During this six-year journey, my macro-nutrient consumption has been one of continual change and refinement. I’ve used myself as a guinea pig in an attempt to find the best answers for how to improve this individual body, and in the process, I have shared many of my ever-changing damned conclusions. And as sure as I’ve ever been at any step along the way, I can stand here today and simply say, I DON’T KNOW. I really don’t know what the best diet is, and I would likely be best served to simply share my findings with a grain of two of salt and maintain my willingness to prove my prior self wrong.

Every day, in every way, I am getting better and better. This I can say I know because I can feel it through my own experience. The following is what I can still say I don know, based on my current understanding at this time…

Food–>Macro-Nutrients–>Micro-Nutrients

Protein, fats, and carbohydrates are what we call the macro-nutrients. We consume food that consists of these three things. All of which are made up of Carbon, Hydrogen, and Oxygen. Proteins have some additional components that fats and carbohydrates don’t have, primarily Nitrogen.

Our bodies need these things to maintain proper form and function. Amino acids for the building blocks of life. Our body uses them to make its needed human proteins. Everything else beyond what is needed to build and maintain the body is converted into glucose(sugar) for immediate or later use. That glucose is what fuels our locomotion. And of the glucose that is in excess of our immediate need is converted into body fat which is stored for later use.

Does our body care where we get our macro-nutrients from? I really don’t think it cares as much as we think and convince ourselves it does. However, I do believe that some practices are better than others in the overall scheme of things. And for me, at this time, that looks like a Mediterranean diet.

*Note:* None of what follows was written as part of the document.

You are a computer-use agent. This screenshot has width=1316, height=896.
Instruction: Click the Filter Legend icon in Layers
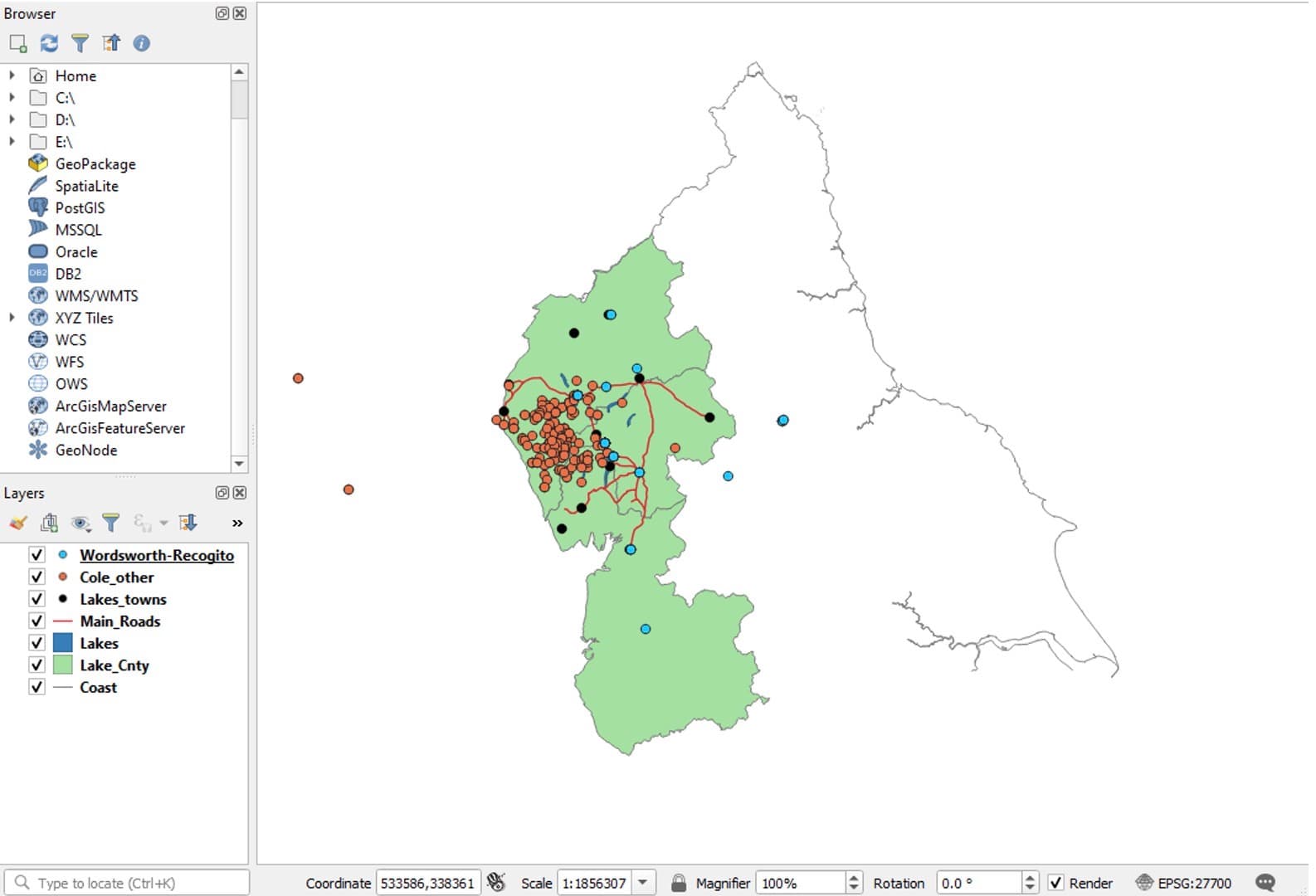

What I can say with a relatively high level of certainty is that our body would prefer to spend less energy on the nutritional process than more. The more energy and time it has to spend on digesting foods, the less time and energy it has to spend on perfecting its understanding of homeostasis, whatever that looks like. It doesn’t want too much, nor does it want too little, and we would best be served to eat according to needs rather than desires or set schedules.